On the defensive side of the ball, it should be business as usual with Tommy Tuberville's defensive philosophy in place. Coach Paul Rhoads will be called upon to touch up a few loose ends but Tuberville has been the common denominator for Auburn having a top 10 scoring defense nationally for the last five years.
The biggest change will come on the offensive side of the ball with Coach Tony Franklin's spread offense. Auburn fans have already witnessed a sneak preview of his offense against Clemson in the Chick-fil-A Bowl. With more than 400 yards in total offense against a Top 10 defense and a 23-20 victory, there still remains a certain level of uncertainty about the future of Auburn's offense. From 1981-2007, Auburn has faced 37 top 10 defenses, gaining 400 yards or more in total offense only five times.
Will Auburn be able to run the football consistently?
How efficient will Auburn be in the red zone?
Because of the change in offensive philosophy, will Auburn become a finesse offense rather than a physical offense Auburn fans have grown accustomed to?
Will the spread offense work against the top defenses in the Southeastern Conference?
Talent level and execution will make or break any offensive scheme. Given enough time, every offense can eventually be defended, which is why adjustments are essential in the game of football. Of all the statistics kept to measure the level of success, only two truly gauge the worth of a team. How many points does that team score and how many does it allow.
From 1970-2007, Auburn has compiled a record of 83-9-1 against opponents with a winning record when the Tigers score at least 24 points. The 1970 Auburn Tigers averaged an amazing 38 points per game against the six opponents they faced that season with a winning record. Far more amazing was their ability to score at least 24 points in five of those six games, the best percentage from 1970-2007. Scoring averages are important but not as the ability to consistently score.
The 1983 Auburn squad is often revered for the grueling schedule it faced, competing against 10 teams with winning records. Though Auburn was not a Top 10 offense that season, the Tigers averaged 25.2 points per game in those 10 games against a quality opponent. The '83 Tigers scored at least 24 points in six of those 10 games, placing them fifth in that category since 1970. Not bad for a wishbone offense competing against one of the toughest schedules in modern day college football.
On the flipside of the football, Auburn is 82-22-1 against opponents with a winning record when its opponent is held to 17 points or less. Under Tuberville, Auburn is 20-3-0, winning nearly 90 percent of its games against quality opponents, when then defense plays well.
The 1988 Auburn defense was the most dominant, allowing just eight points per game against its six opponents with a winning record. In terms of consistency, all six opponents were held to 17 points or less.

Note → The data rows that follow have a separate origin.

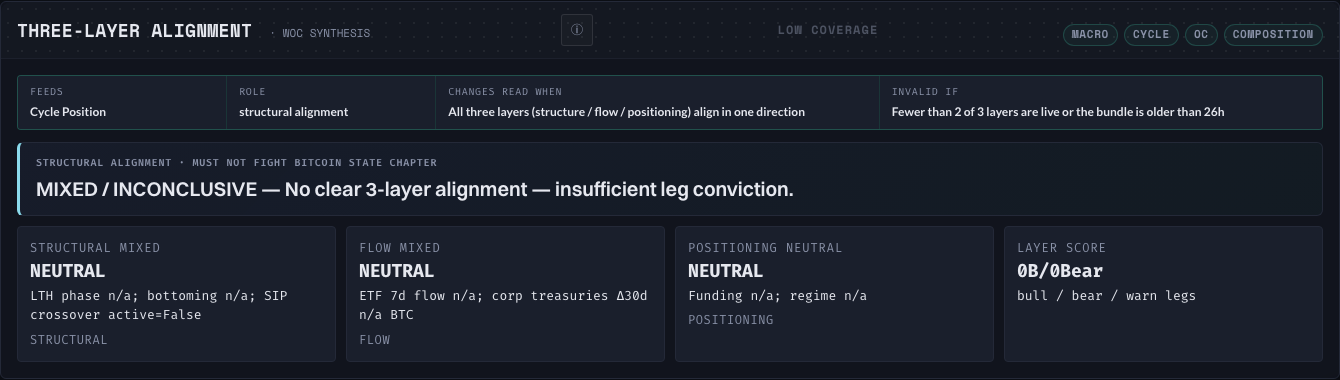Select the CYCLE tag pill
This screenshot has width=1340, height=380.
(x=1151, y=34)
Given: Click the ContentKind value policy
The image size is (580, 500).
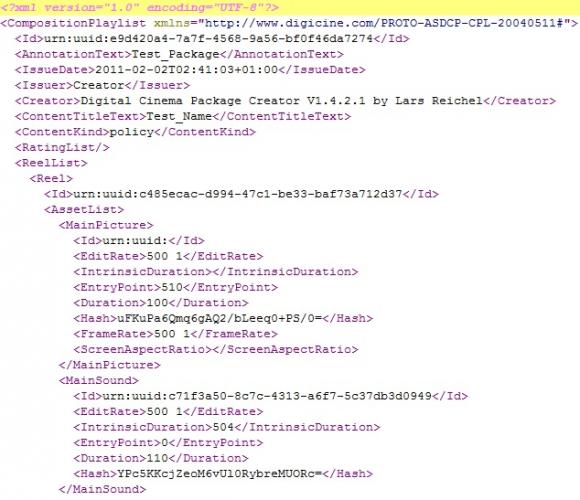Looking at the screenshot, I should click(131, 132).
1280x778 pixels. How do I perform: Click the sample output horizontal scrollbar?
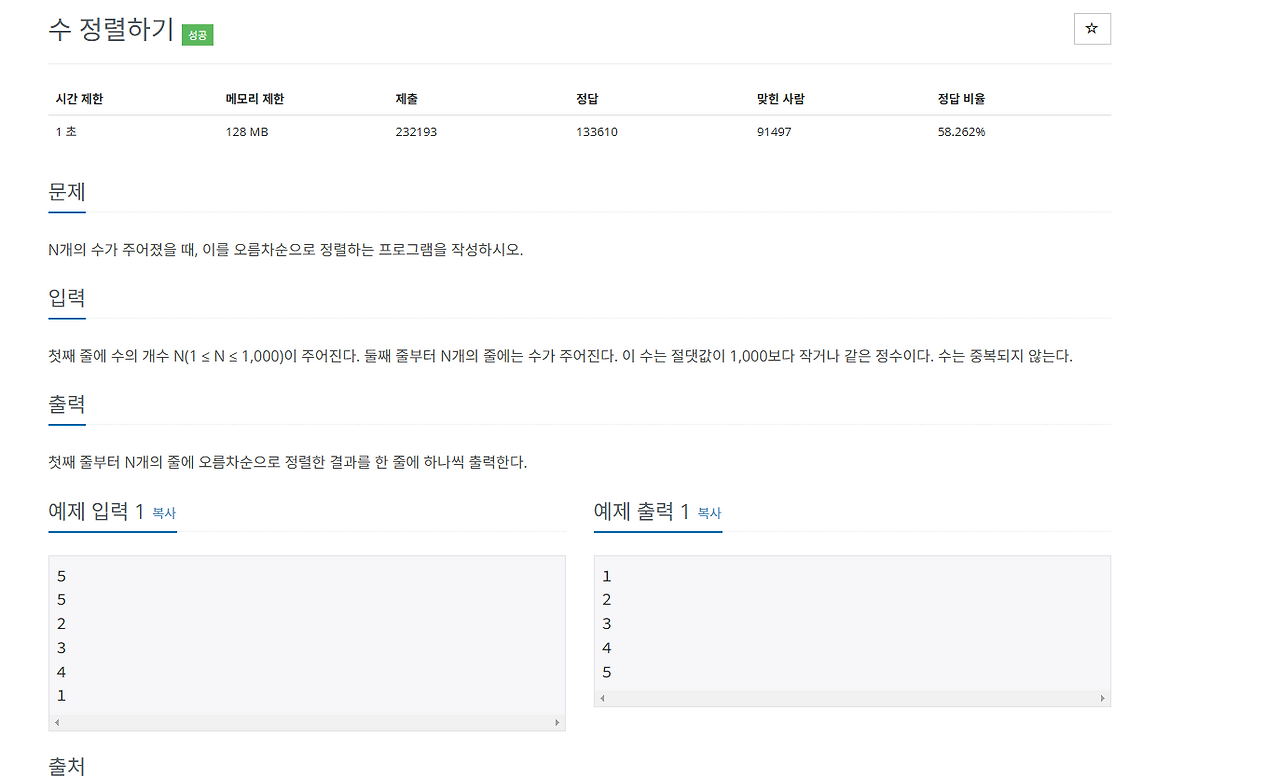point(851,698)
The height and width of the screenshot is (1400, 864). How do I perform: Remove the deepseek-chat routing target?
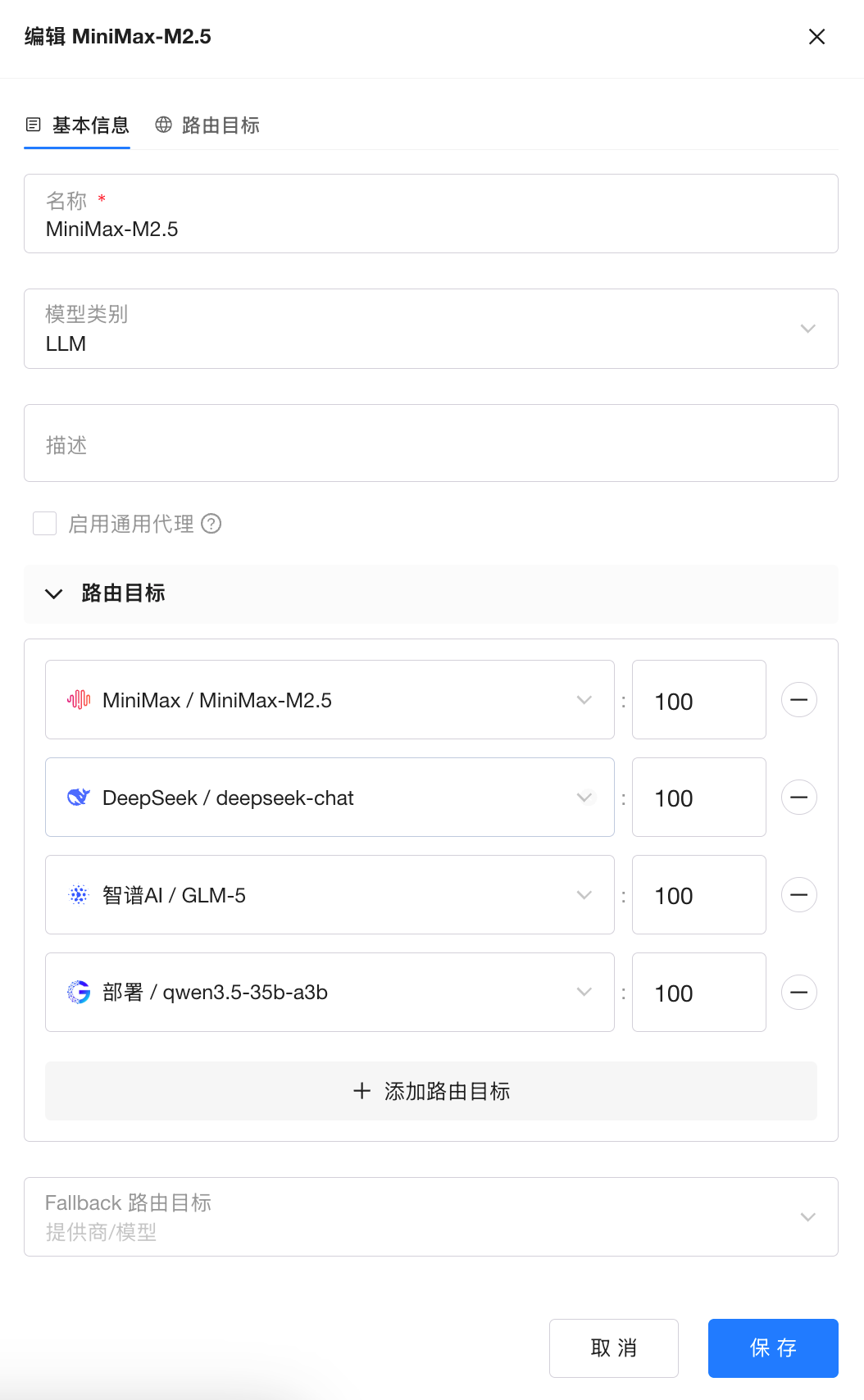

The 1972 defense was No. 2 on the list since 1970, when it comes to consistency. Six of the seven quality opponents were held to 17 points or less.
What makes for a very special season? The 2004 Auburn offense was No. 5 on the list in terms of scoring consistency. The defense that season was No. 3 on list since 1970, in terms of consistently holding its quality opponents under 17 points per game. A combination of both resulted in a perfect season. Both units had the ability to carry the other when it was necessary.
Many of us are afraid of change even when there is every indication it's for the best. For a long time, Auburn fans have associated success with a strong running game and great defense. It was a formula that worked for Dye and Tuberville. In terms of scoring consistency against quality opponents, the 1995 offense averaged 28 points per games against quality opponents, scoring at least 24 points in five of seven games. It was the defense in 1995 that kept Auburn from competing in the conference, allowing near 27 points per game in its seven biggest games.
In the long run, it really doesn't make a difference how Auburn gets to the end zone, just as long as it arrives there consistently. Last season Troy faced five opponents that finished the season with a winning record. Franklin's offense averaged 32.8 points per game in those five contests, scoring no less than 26 points. Yes, there are concerns about the 2008 offense, but they are no different from any other concerns coming into a new season. Except for the starting quarterback, Auburn returns every starter from 2007 and the talent level at the quarterback position is more than enough to offset the loss of Brandon Cox.
As conservative as Tuberville has been, it speaks volumes of his hiring of Franklin. The Auburn offense was in need of change and Tuberville was confident Franklin was the coach needed to bring about the change. The players have not only bought into the new system but have improved individually under Franklin in a short period of time. Something tells me it might take a little longer for the fan base to fall in line, but it's just a matter of time.